筑紫(つくし)の島
古事記では神名にしろ島名、その他にしろ、名前を出した後につける解説のようなものがとても奇妙です。そのまま不思議なことだと受け取ればいいものを、わざわざ現実の場所などをさがしに行くものだから多くの見解がでてきます。
場所探しに奔走する場合には該当場所がなければ、無いという不明な場所とか空想上の場所とかを配当します。これは在る事、在ってしまった事から頭脳活動が出発していく事です。ところが古事記では活動主体は常に「成る」「成っていく」ものです。御中主の神も「成りし神」です。動いて止まない創造物被創造物とは意識、頭脳の働きのことです。そこで古事記の上巻とは頭脳の働きを解明した世界初の書物だという事になります。
もし島とは現実のどこかの島のことだというところから出発しますと、じぶんのこれから行うことは必ずどこかの島に収束していく発見の旅になります。ここでは経験知識の解析がものを言うようなるでしょう。
一方古事記の方法によれば、精神世界の意識の島か現存の島かそれとも別物かの、一切の混沌がまず与えられます。いっさいの混沌も経験の範囲内でのことですが、ここには意志、感情、行為の世界も含まれています。
最初から意識の向かう方向を規定することはありません。ついで島という言葉の内容の探検に入ります。天地がひらけて高天原があって既に大地があるように感じるのに国を創ろうと言って、国どころか蛭子などを創ってしまい流したとある。その後に出来たのが小さな島々である。大地どころの話ではない。そもそもオノゴロというのが怪しい雰囲気を持つ。

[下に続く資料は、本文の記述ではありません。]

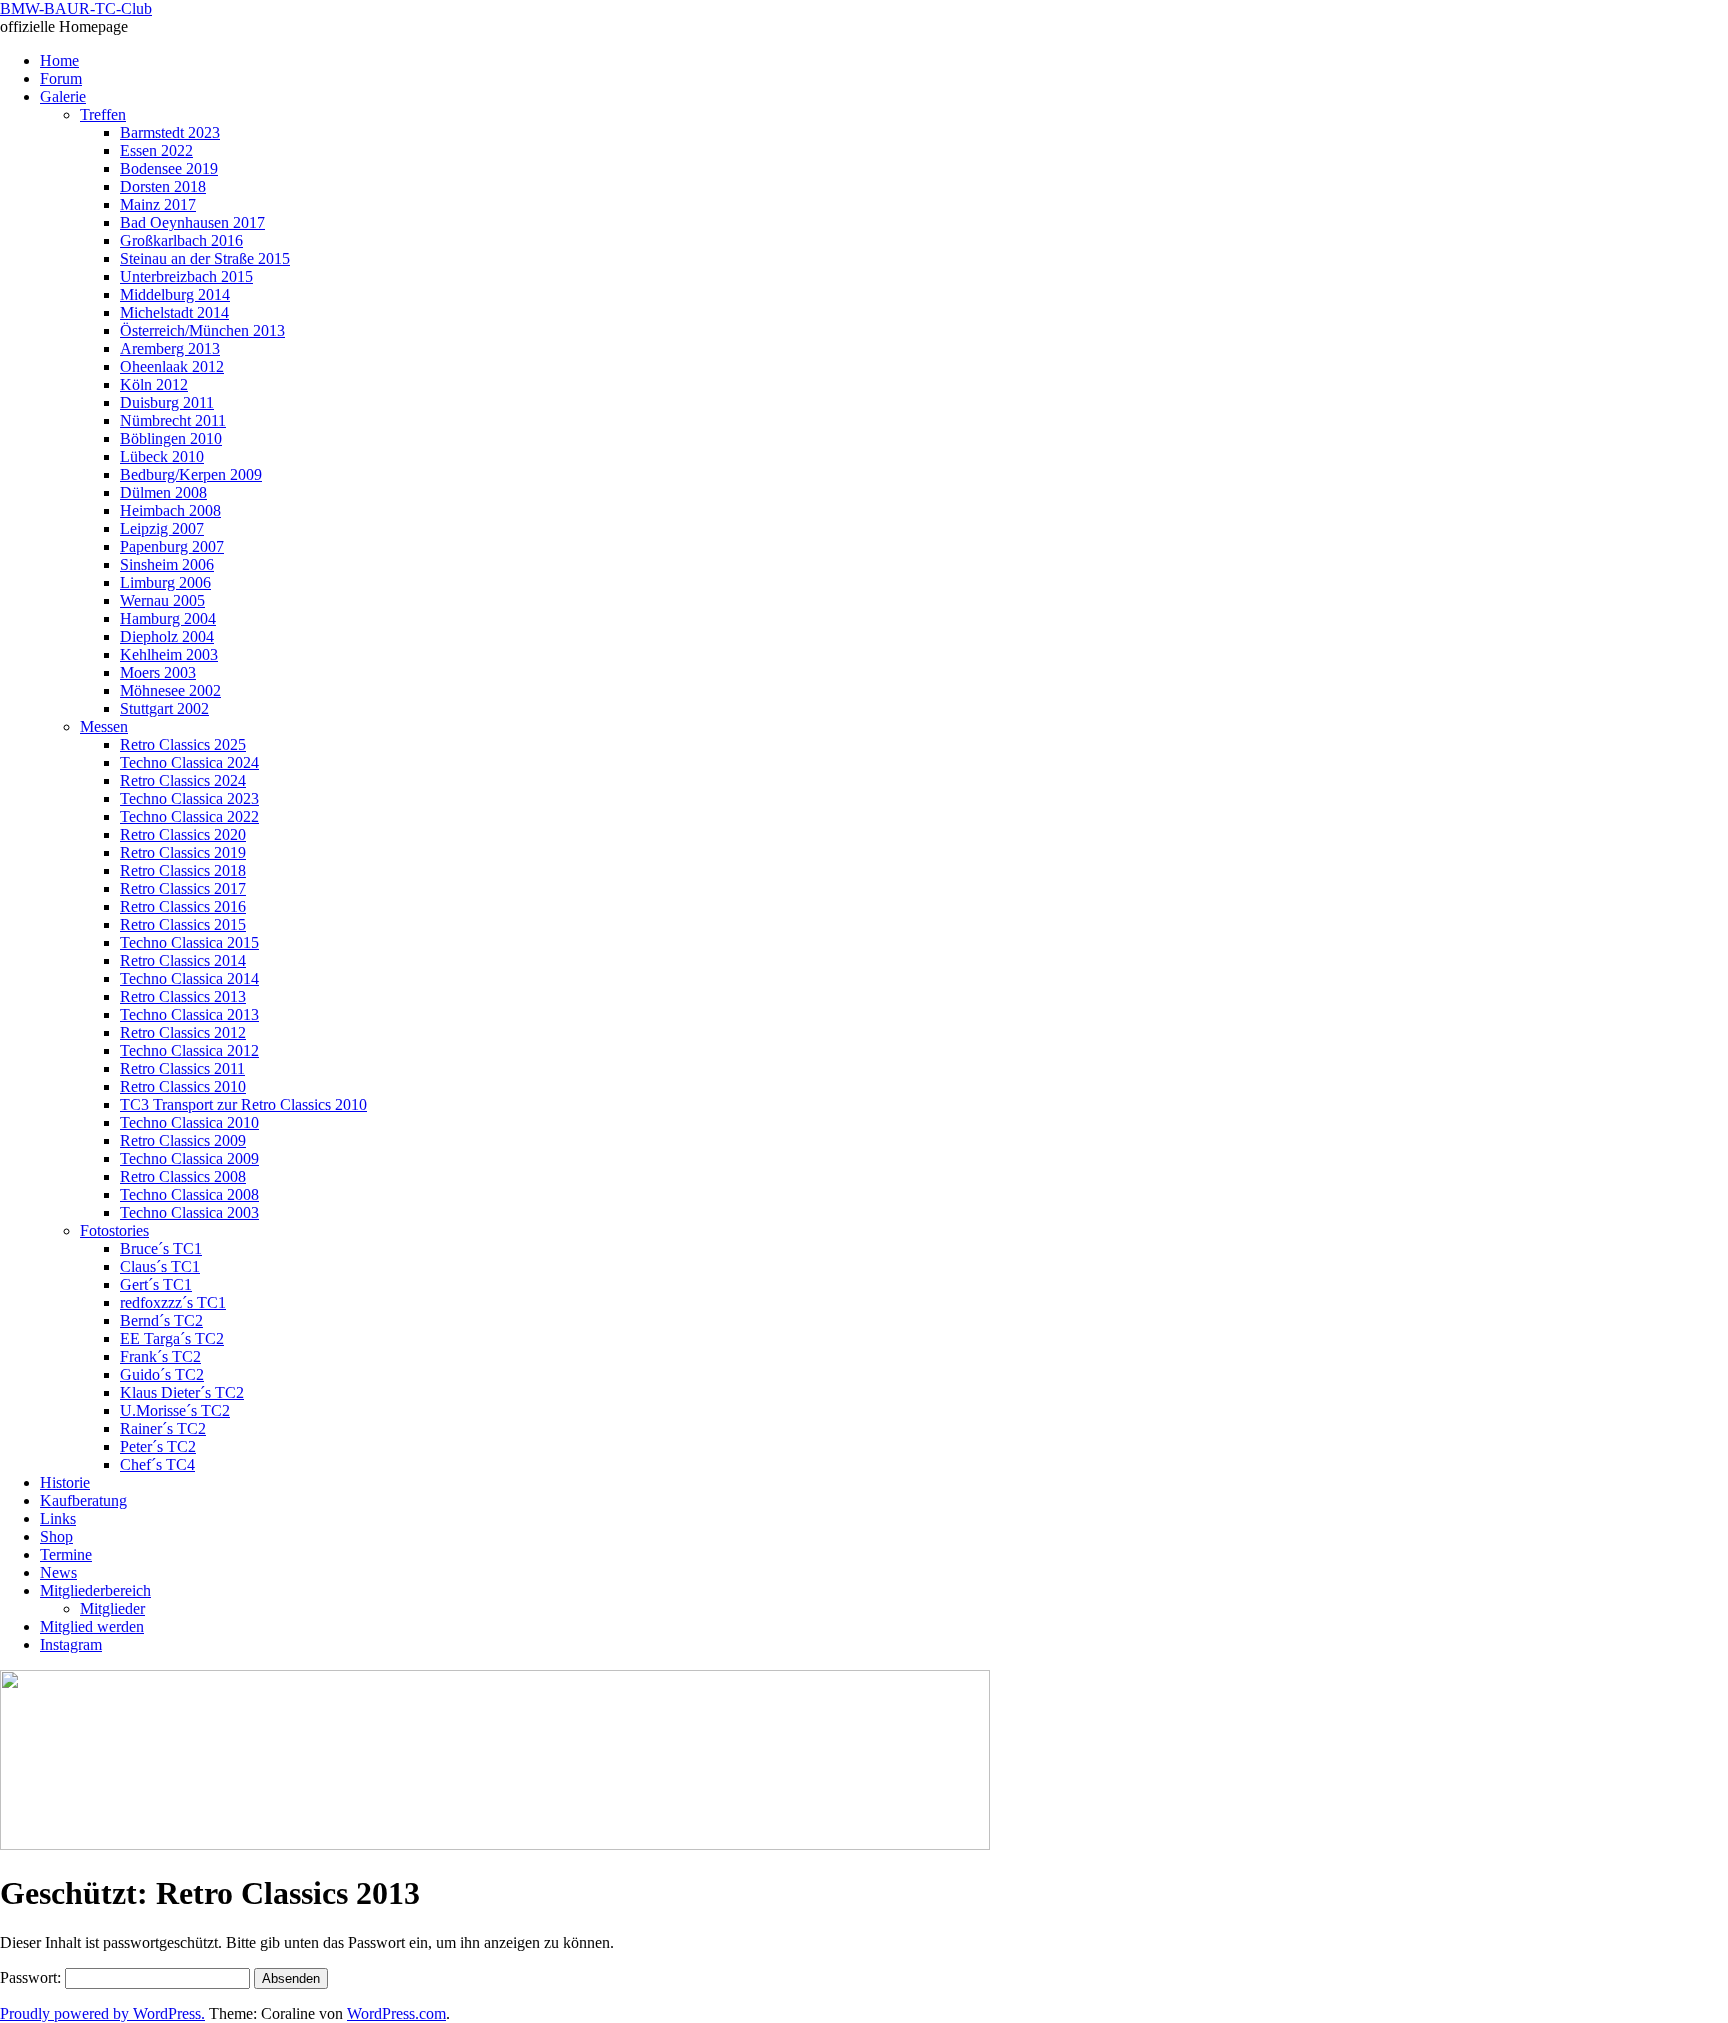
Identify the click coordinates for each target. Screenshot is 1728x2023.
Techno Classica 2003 (189, 1212)
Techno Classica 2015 (189, 942)
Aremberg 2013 (170, 348)
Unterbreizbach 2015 (186, 276)
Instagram (71, 1644)
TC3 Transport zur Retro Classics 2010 (243, 1104)
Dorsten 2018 (163, 186)
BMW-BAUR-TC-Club (76, 8)
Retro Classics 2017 (183, 888)
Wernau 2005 (162, 600)
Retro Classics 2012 (183, 1032)
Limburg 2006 (165, 582)
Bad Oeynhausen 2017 (192, 222)
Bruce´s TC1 (161, 1248)
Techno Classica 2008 (189, 1194)
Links (58, 1518)
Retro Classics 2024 (183, 780)
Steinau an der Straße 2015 (205, 258)
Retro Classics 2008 (183, 1176)
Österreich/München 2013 (202, 330)
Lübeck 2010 (162, 456)
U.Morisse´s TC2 (175, 1410)
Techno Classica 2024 (189, 762)
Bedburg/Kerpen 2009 (191, 474)
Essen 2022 (156, 150)
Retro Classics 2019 (183, 852)
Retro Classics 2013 (183, 996)
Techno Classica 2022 (189, 816)
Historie (65, 1482)
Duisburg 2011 (167, 402)
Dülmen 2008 (163, 492)
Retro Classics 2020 (183, 834)
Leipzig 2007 (162, 528)
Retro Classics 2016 (183, 906)
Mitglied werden (92, 1626)
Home (59, 60)
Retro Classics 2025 (183, 744)
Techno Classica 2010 (189, 1122)
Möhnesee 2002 (170, 690)
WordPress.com (396, 2013)
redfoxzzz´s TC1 (173, 1302)
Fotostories (114, 1230)
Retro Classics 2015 (183, 924)
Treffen (103, 114)
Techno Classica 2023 (189, 798)
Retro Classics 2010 (183, 1086)
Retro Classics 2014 (183, 960)
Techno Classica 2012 (189, 1050)
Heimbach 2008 (170, 510)
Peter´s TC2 (158, 1446)
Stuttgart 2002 (164, 708)
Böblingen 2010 (171, 438)
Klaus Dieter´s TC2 (182, 1392)
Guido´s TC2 (162, 1374)
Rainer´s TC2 (163, 1428)
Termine (66, 1554)
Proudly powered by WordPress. (102, 2013)
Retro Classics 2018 (183, 870)
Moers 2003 (158, 672)
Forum (61, 78)
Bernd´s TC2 (161, 1320)
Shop (56, 1536)
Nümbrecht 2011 (173, 420)
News (58, 1572)
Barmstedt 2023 (170, 132)
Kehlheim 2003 (169, 654)
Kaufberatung (83, 1500)
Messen (104, 726)
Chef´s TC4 (157, 1464)
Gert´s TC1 (156, 1284)
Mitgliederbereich (95, 1590)
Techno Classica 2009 (189, 1158)
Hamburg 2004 (168, 618)
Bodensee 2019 (169, 168)
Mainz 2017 (158, 204)
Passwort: (32, 1977)
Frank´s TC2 (160, 1356)
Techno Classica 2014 (189, 978)
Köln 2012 (154, 384)
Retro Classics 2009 (183, 1140)
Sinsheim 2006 (167, 564)
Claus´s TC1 (160, 1266)
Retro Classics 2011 (182, 1068)
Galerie (63, 96)
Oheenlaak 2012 (172, 366)
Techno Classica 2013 (189, 1014)
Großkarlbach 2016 (181, 240)
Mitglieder (112, 1608)
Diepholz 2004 (167, 636)
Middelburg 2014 (175, 294)
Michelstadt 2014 (174, 312)
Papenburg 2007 (172, 546)
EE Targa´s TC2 (172, 1338)
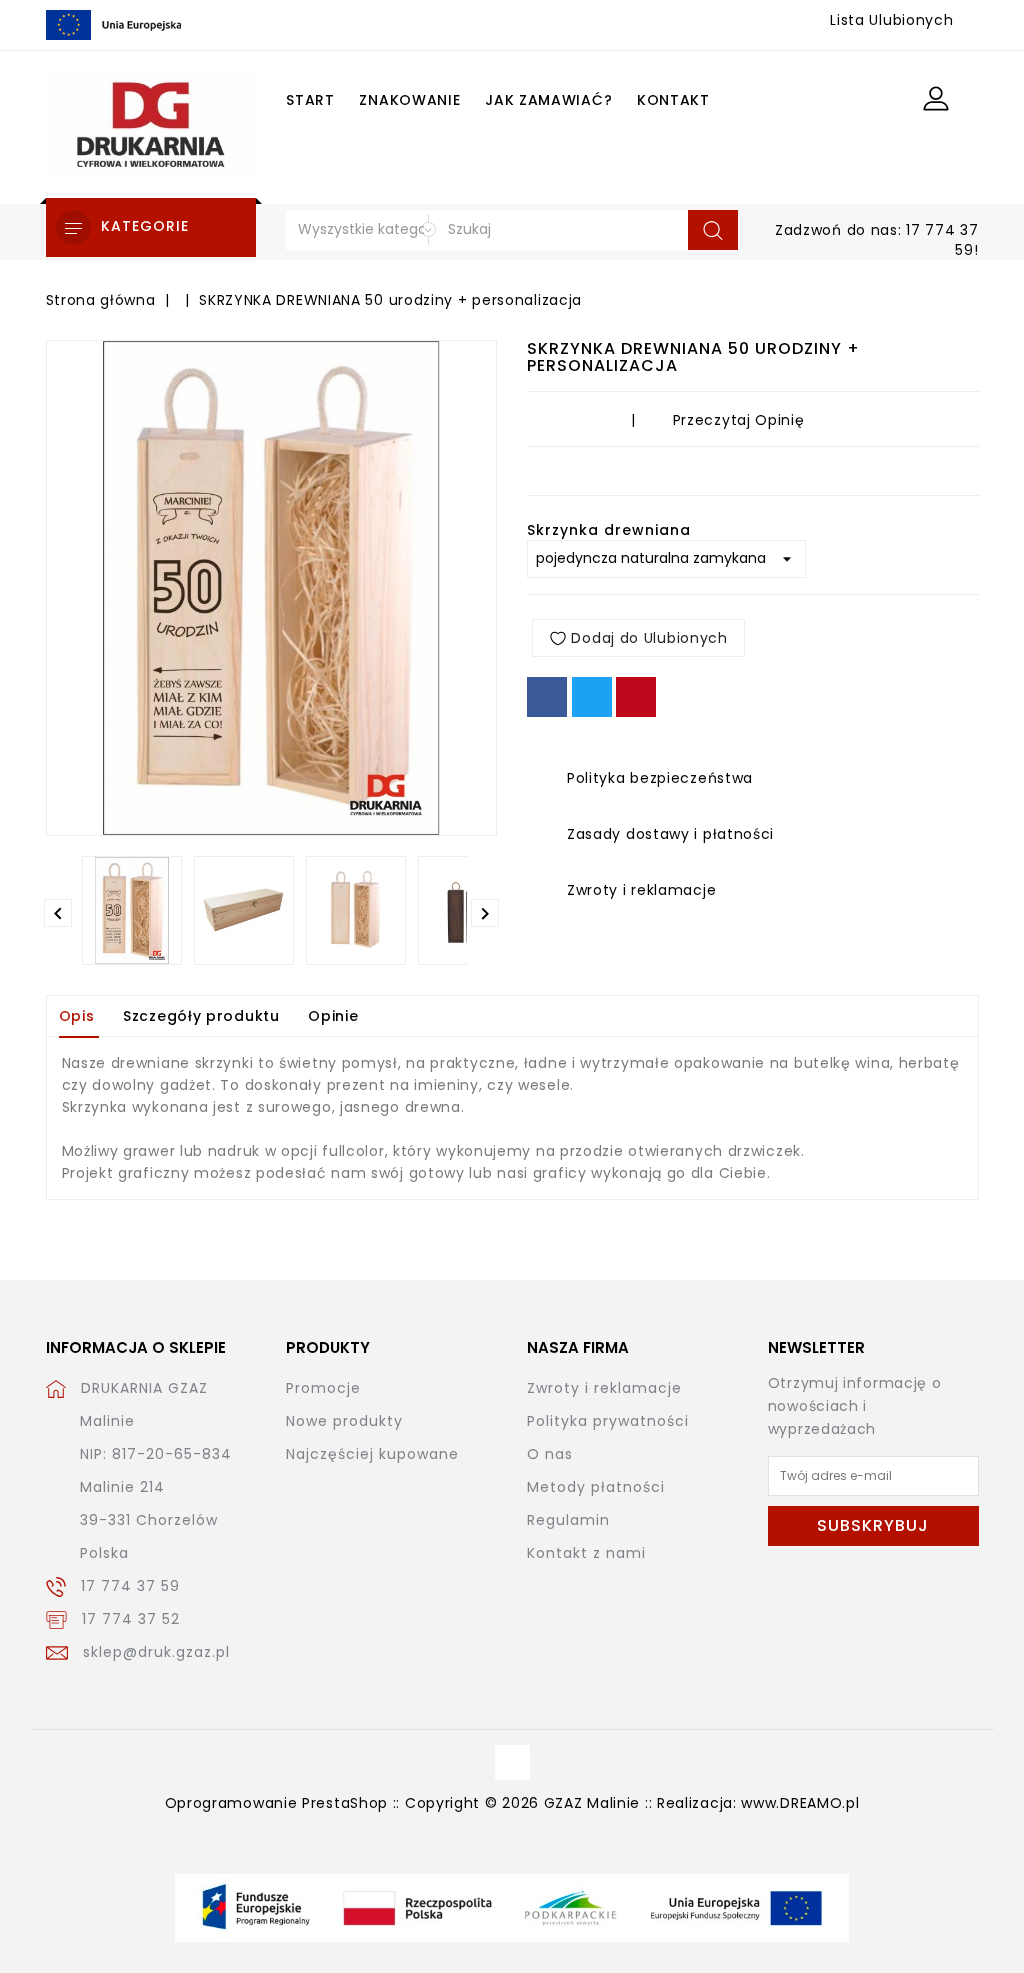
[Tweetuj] (592, 697)
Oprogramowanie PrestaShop (277, 1803)
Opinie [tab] (333, 1016)
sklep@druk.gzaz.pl (156, 1652)
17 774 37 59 (130, 1586)
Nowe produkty (344, 1421)
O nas (550, 1454)
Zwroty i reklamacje (604, 1388)
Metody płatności (596, 1487)
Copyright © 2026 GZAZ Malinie (522, 1803)
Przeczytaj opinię (739, 420)
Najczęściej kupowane (372, 1454)
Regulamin (568, 1520)
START (310, 100)
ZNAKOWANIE (409, 100)
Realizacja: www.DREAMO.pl (758, 1803)
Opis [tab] (77, 1016)
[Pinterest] (636, 697)
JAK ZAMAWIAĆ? (548, 100)
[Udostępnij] (547, 697)
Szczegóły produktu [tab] (201, 1016)
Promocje (323, 1388)
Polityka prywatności (608, 1421)
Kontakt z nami (586, 1553)
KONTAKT (673, 100)
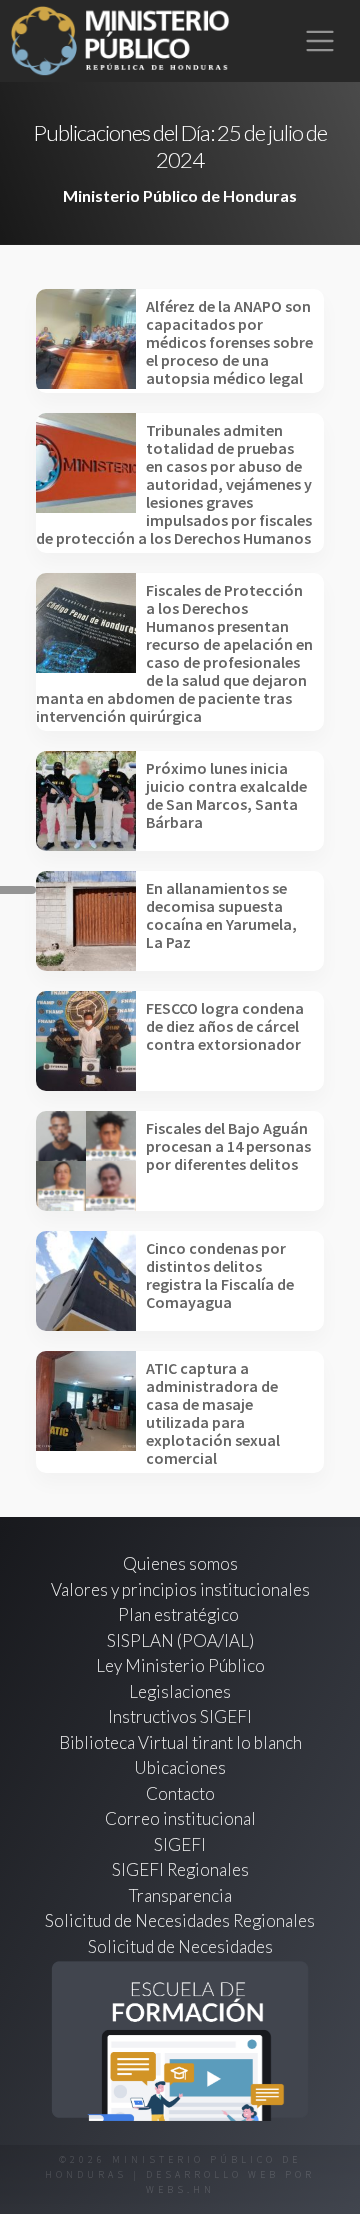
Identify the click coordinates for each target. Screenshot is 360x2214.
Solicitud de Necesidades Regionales (180, 1920)
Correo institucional (180, 1818)
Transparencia (180, 1895)
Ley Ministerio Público (180, 1665)
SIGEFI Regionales (180, 1869)
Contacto (180, 1793)
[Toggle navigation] (320, 41)
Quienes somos (180, 1563)
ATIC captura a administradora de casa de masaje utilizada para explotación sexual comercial (213, 1413)
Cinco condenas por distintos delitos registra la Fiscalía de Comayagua (220, 1275)
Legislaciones (180, 1691)
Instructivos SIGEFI (180, 1716)
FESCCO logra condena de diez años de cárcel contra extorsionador (225, 1026)
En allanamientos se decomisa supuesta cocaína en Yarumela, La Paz (221, 915)
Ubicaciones (180, 1767)
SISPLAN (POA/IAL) (180, 1640)
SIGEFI (180, 1844)
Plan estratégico (180, 1614)
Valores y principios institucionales (180, 1589)
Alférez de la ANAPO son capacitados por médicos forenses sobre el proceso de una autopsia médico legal (229, 342)
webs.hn (180, 2189)
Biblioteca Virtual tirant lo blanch (180, 1742)
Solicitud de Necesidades (180, 1946)
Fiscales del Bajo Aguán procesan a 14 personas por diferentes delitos (228, 1146)
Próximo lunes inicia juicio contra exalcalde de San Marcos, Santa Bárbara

このように経験知識を当てはめて行って現実の島を見つけるという方向が出てこない。そこで実のある内容をさらに探ることになる。経験によって島の内容が見つからないとなれば、後は欲望の世界からの助け、五感観念の世界からの助け、あるいは印象によるとか、祈るとかになっていく。
学問の世界ではこれらの扱いは非常に矮小化されていて公言されないことが多い。その癖大発明大発見する人の話の中には夢でとか散歩中に突然現れひらめいたということをよく聞く。古事記の真の内容が言霊学であり、精神世界意識の操作法であると、どのように気づいたのかよく知らないが、どこから読んでも古事記の上巻は言霊学の原理を述べたものという見解に不審な点は無い。
わたしの場合は本、ネットhp『言霊百神』から知識を得たので、ことだまと神名の配当を追体験したものではない。しかし、現存の島探しの疑問点だらけな状態からすれば、意識の領域に関する記述が古事記だとする方が、余程整合性があり不備な点が無い。
『筑紫(つくし)の島を生みたまひき。この島も身一つにして面四つあり。面ごとに名あり。かれ筑紫の国を白日別(しらひわけ)といひ、豊(とよ)の国を豊日別(とよひわけ)といひ、肥(ひ)の国を建日向日豊久士比泥別(たけひわけひとわくじひわけ)といひ、熊曽(くまそ)の国を建日別といふ。』
意識は常に上に積み重なり大きく拡がっていく。何故それが可能なのかその理由の解明をどのような哲学も精神分析学も成し遂げたことは無い。(古事記と古代のフトマニ言霊を知っていた霊知り人を除いて)
その意識活動の要が父韻チイキミシリヒニの八言霊の精神宇宙内での活動という。
この意識活動があることによって人間の創造意志活動がある。創造意志の智性の原律をすべて尽くしている、即ち竺紫(つくし)の島である、という事です。
ここは経験知識超える理解が必要とされるところで、ここに記載されているのは単なるわたしのメモです。
尽くすというのは内容を全部出すという非常に強い言葉です。
八父韻によって意識の内容が全部出てくるということになるのでしょう。
次に伊岐(いき)の島を生みたまひき。またの名は天比登都柱(あめひとつはしら)といふ。